• [What you should do] For this exercise, return all the data word for word, with images left out.
** Opening Records to use block **
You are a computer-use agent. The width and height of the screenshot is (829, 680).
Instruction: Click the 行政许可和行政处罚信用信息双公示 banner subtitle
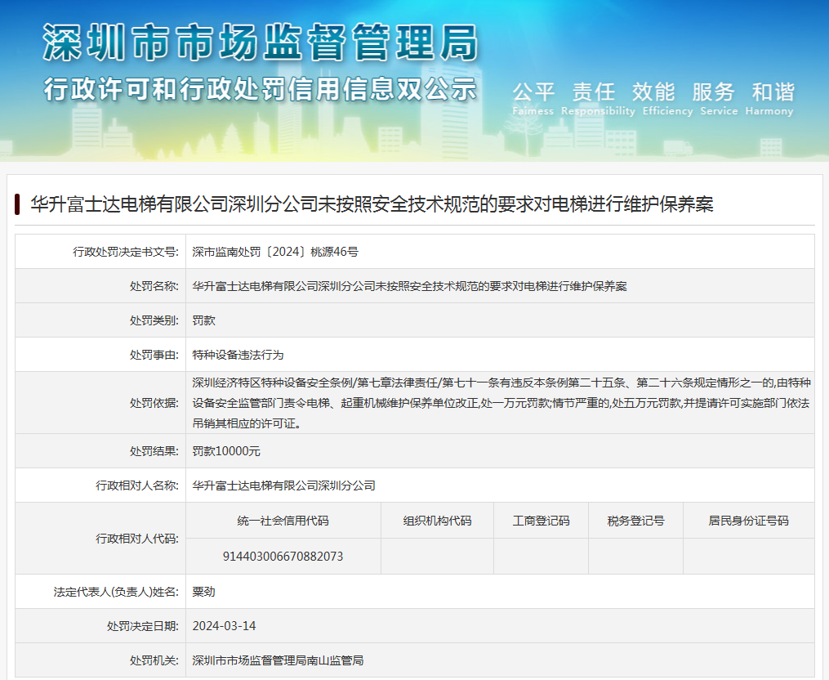coord(260,87)

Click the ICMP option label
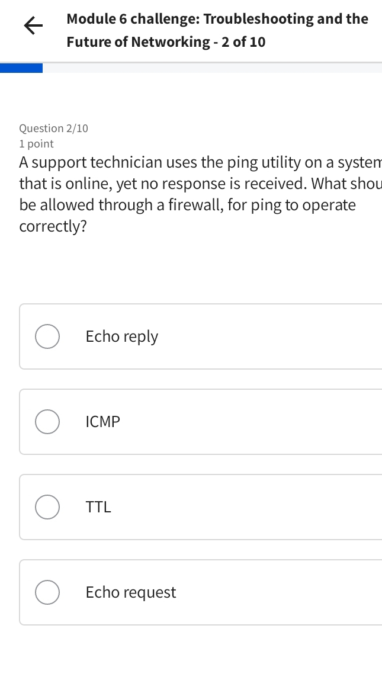tap(102, 421)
** Closing Records to use block **
• [Exercise solution]
You are a computer-use agent. The width and height of the screenshot is (829, 680).
Instruction: Click the 行政许可和行政处罚信用信息双公示 banner subtitle
coord(260,87)

Click the ICMP option label
tap(102, 421)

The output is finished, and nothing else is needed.